Our house in Tollesbury was called Broadgate, though its gate was the only broad thing about it, the house itself being scarcely wider than a caravan. It was the middle of a terrace of three. It had two
bedrooms upstairs and a living room and kitchen downstairs. The bath was in the kitchen with a wooden platform that folded down on top of it to form the kitchen counter.
Tollesbury was an oyster village. It sat on a channel on the south side of the Blackwater estuary in Essex. The River Blackwater was where the prized Colchester oysters came from. Tollesbury harbour itself was a network of small creeks winding their way between salt marshes. On big tides the Tollesbury creeks were all but joined in a sheet of grey-green water which overflowed the banks and submerged the scrubby sea heather. At low tide the water drained away to leave behind a thick clinging ooze of shiny black mud. To put a boot in the mud was to lose it; your foot came out but the boot remained behind.
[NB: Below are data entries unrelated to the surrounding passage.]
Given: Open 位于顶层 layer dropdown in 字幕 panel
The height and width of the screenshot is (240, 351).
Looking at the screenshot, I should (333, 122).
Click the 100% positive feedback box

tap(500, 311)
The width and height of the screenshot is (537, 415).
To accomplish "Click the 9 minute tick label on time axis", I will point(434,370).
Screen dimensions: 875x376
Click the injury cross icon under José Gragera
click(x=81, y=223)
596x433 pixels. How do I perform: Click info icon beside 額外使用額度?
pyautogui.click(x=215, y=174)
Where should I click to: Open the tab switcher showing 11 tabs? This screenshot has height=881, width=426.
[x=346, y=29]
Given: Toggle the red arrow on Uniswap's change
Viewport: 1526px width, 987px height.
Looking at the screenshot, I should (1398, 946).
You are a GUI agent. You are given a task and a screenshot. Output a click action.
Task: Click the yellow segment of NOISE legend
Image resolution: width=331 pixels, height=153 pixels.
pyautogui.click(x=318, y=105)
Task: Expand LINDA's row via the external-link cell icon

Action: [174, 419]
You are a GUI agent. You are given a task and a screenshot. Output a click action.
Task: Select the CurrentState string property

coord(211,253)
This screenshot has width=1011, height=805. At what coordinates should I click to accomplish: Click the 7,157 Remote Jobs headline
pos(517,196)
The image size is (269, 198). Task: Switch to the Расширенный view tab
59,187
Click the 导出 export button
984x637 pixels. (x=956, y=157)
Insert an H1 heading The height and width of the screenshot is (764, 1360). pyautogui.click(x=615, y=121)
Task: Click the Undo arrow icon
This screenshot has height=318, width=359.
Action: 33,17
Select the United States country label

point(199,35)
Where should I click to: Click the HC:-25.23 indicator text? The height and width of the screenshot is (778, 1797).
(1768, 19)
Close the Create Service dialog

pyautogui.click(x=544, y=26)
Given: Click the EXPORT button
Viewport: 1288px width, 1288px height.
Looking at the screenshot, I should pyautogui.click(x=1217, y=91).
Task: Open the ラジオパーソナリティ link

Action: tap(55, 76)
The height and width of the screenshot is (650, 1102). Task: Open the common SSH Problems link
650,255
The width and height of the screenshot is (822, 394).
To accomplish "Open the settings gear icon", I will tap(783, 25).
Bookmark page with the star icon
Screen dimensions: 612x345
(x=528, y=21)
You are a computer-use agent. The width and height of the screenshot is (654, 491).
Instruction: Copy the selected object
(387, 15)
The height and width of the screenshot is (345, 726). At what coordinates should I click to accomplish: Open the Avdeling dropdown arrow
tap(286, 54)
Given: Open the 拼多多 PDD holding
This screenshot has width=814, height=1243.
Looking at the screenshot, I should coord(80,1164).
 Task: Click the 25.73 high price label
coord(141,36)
Lennox Leavett, neighbour, oyster man and part-time poacher, became a family friend. One evening he came into our tiny kitchen and pulled a newly shot hare from somewhere inside his coat; this was eagerly received by Ma in those meat-scarce days of rationing. He asked if Michael and I would like to go out on the oyster boats next morning. I did not sleep at all that night I was so excited. Next morning at five Michael and I bicycled down the long hill from the village in the cold pre-dawn dark to catch the tide. Lennox was standing on the hard beside a small wooden dinghy with the other four crewmen. Beyond, I could just see the dark shape of the oyster smack swinging to its mooring in the main channel.
‘Come on, lads. Oysters ain’t waiting.’
I was lifted into the dinghy as Lennox pushed it down the slip, while the other crew members climbed on board, not easy to do with thigh-length waders, even though they were rolled down to the knees. We wobbled in the overloaded dinghy, the crew sitting on the thwarts, Michael and I perched on knees and water slopping over the sides while Lennox stood in the stern sculling us forward with a single oar lodged in the U-shaped rowlock cut in the sternboard.
Helped by a hand above and a push below, I flopped over the side rail on to the deck of the smack and caught the sharp scent of seaweed, shellfish, caulking tar and hempen rope. Someone ducked into the doghouse, lit a small lantern and set to priming the donkey engine. After a cough or two, the diesel kicked into life with the same boogh, boogh, boogh sound that still wakes you in Mediterranean fishing ports from Ibiza to Ios as the fishing fleet puts out to sea.